Just thought I would share with you guys the stand I made for my Fluval Spec v. 

It is completely made out of all reclaimed wood so the total cost of build was £0.00

A simple frame was made then the sides and doors where cladded with pallet wood. Solid oak was used for the top which was an off cut of a kitchen worktop.

I then painted the outside with some chalk paint with I had lying around.
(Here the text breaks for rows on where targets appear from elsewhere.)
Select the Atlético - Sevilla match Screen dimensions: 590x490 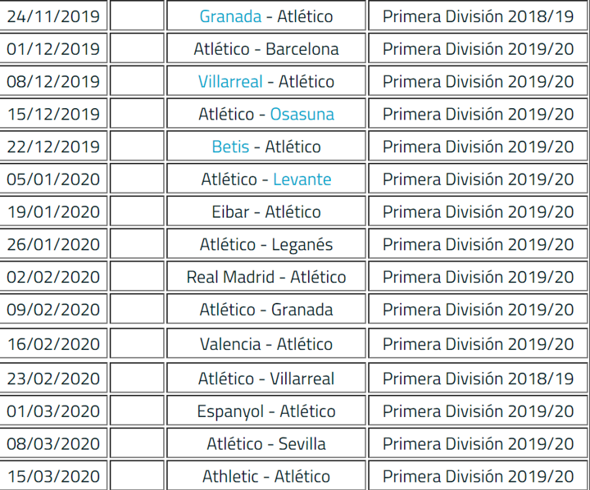click(266, 444)
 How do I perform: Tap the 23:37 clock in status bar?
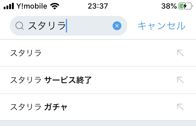click(98, 6)
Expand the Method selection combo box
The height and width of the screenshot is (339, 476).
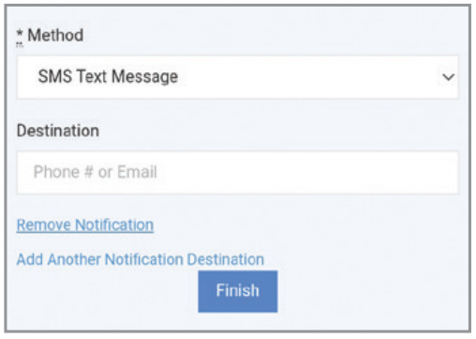(x=238, y=77)
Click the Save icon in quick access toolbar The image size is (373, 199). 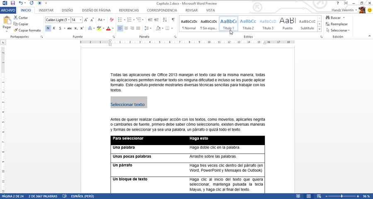(x=12, y=3)
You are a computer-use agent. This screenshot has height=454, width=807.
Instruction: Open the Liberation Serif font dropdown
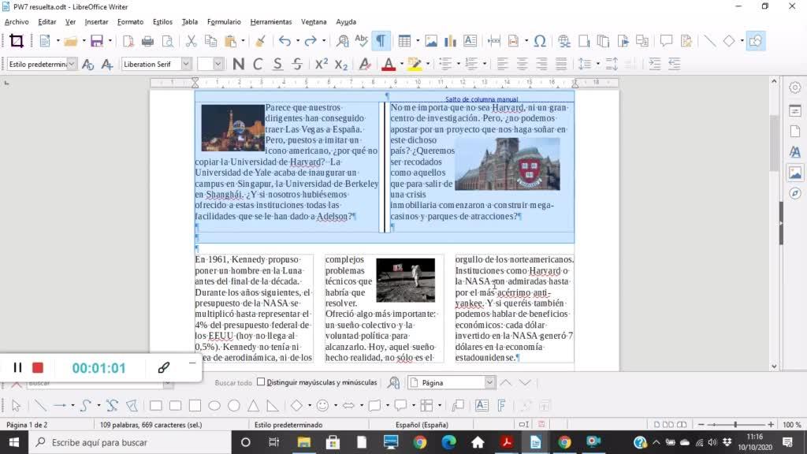pyautogui.click(x=187, y=64)
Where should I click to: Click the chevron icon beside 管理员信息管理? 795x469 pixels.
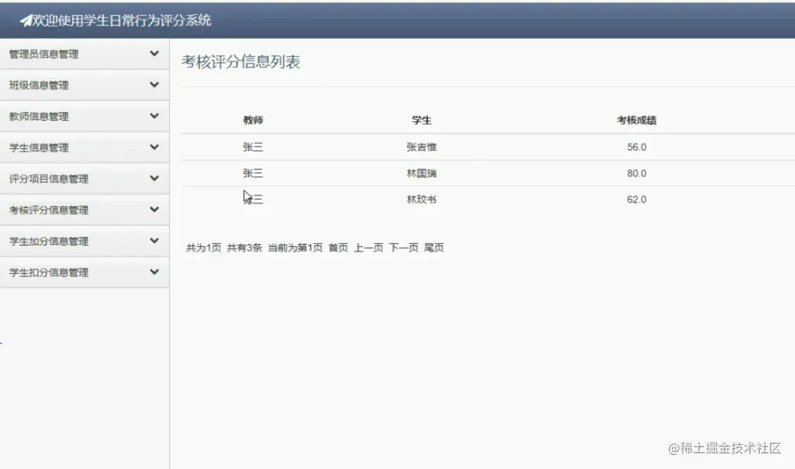coord(154,53)
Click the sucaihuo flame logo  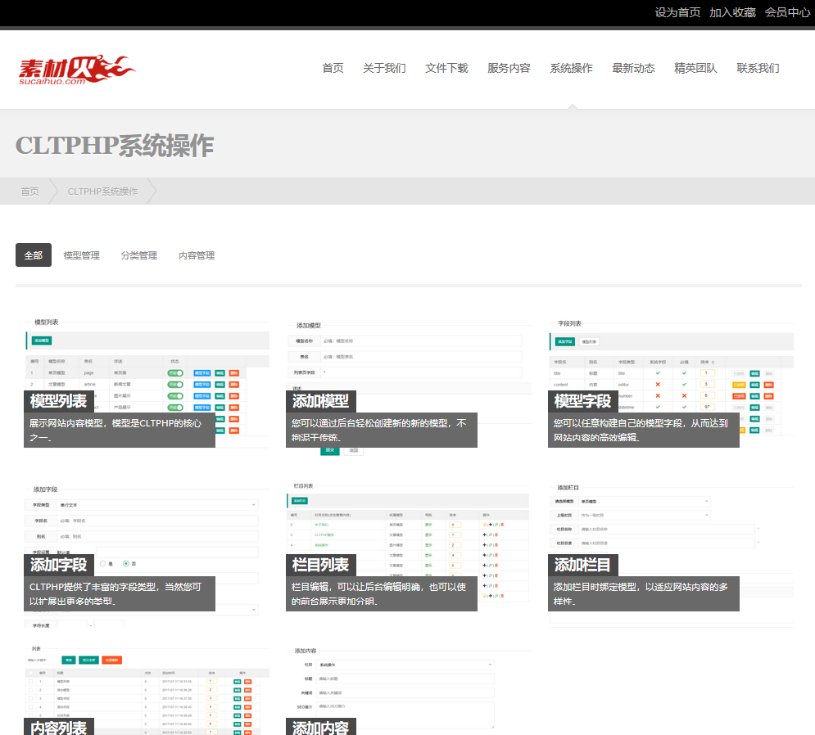77,69
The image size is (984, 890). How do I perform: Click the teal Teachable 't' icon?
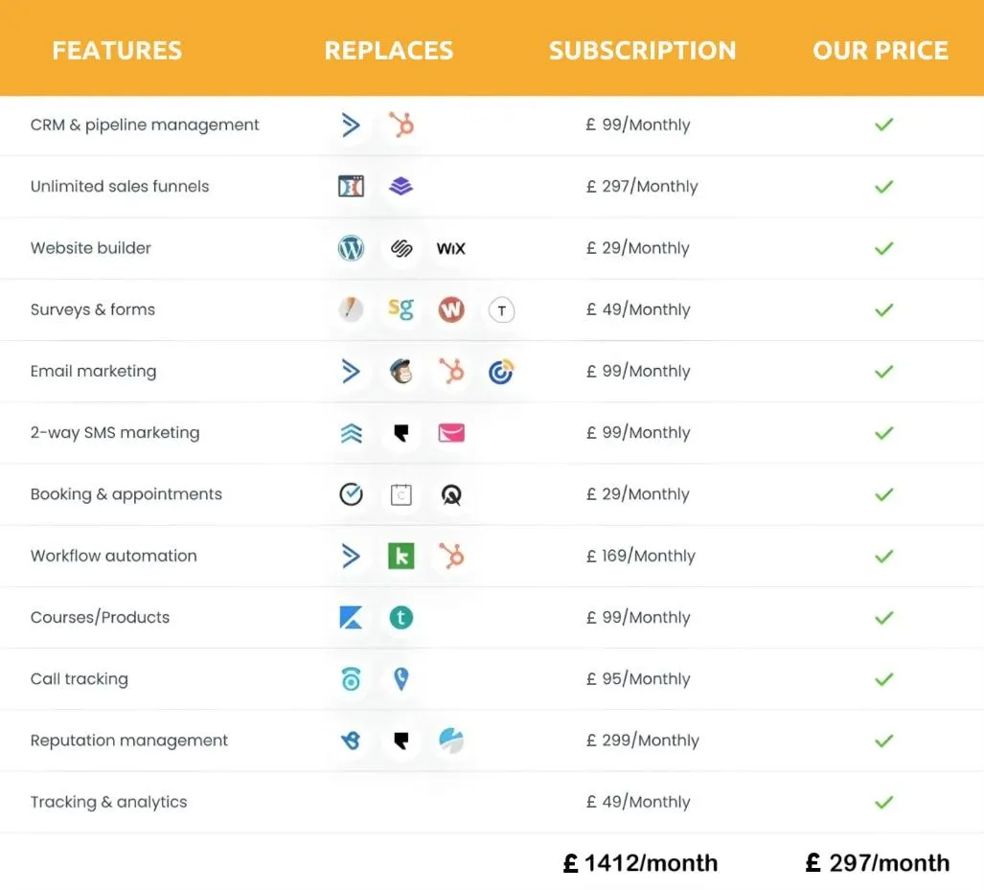(401, 617)
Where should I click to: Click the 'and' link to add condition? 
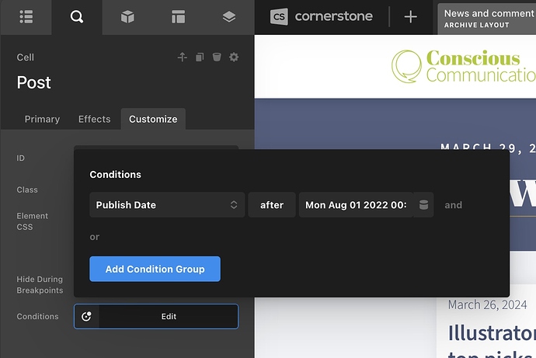coord(453,205)
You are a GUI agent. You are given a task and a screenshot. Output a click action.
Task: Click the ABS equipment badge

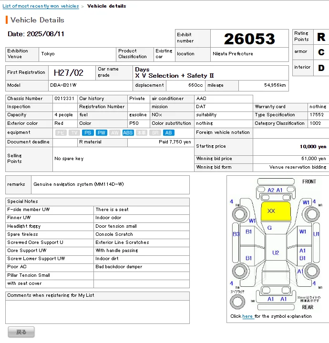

This is the first time I have ever made anything like this so I'm ecstatic about the finished product. It turned out exactly how I pictured it in my head which is a rarity.


----------



## temple2101 (Jun 6, 2012)

Nice "green" idea! I like it!


----------



## Wy Renegade (Nov 29, 2011)

Nice use for all those old pallets.


----------



## Bryanmc1988 (Apr 3, 2012)

hey if its free whos to complain =) count me in lol


----------



## steven p (Jun 22, 2012)

it looks fantastic, and rather classy as well..


----------



## whickerda (Sep 22, 2009)

Very Nice! I love projects like this and yours turned out very well.


----------



## golfer_d (Oct 3, 2012)

that is awesome....nice job!


----------



## GraphicGr8s (Apr 4, 2011)

Sweet. Here in the states many pallets are made of oak. Not the best quality oak but if you plane it down it's stainable.


----------



## DKShrimporium (Nov 23, 2004)

Wow, that is terrific, both the recycling and the craftsmanship. I really really like what you did.

DK


----------



## laqu (Oct 17, 2012)

i LOVE it...


----------



## shloken38 (Aug 17, 2012)

Awesome work man! I envy your creativity.


----------



## slavecorps (Jul 7, 2009)

Great looking stand. Time to keep an eye out by the dumpsters outside of my dorm for a usable pallet. Seems like all the good stuff gets thrown away when I'm not looking for it.


----------



## MiniFishRoom (Mar 23, 2012)

Awesome Job and it looks Pretty Sweet too!


----------



## Diana (Jan 14, 2010)

Really nice, rustic look! 
I think I will start grabbing pallets!


----------



## CoffeeLove (Oct 31, 2012)

Love it. Great job man

Sent from my SPH-L710 using Tapatalk 2


----------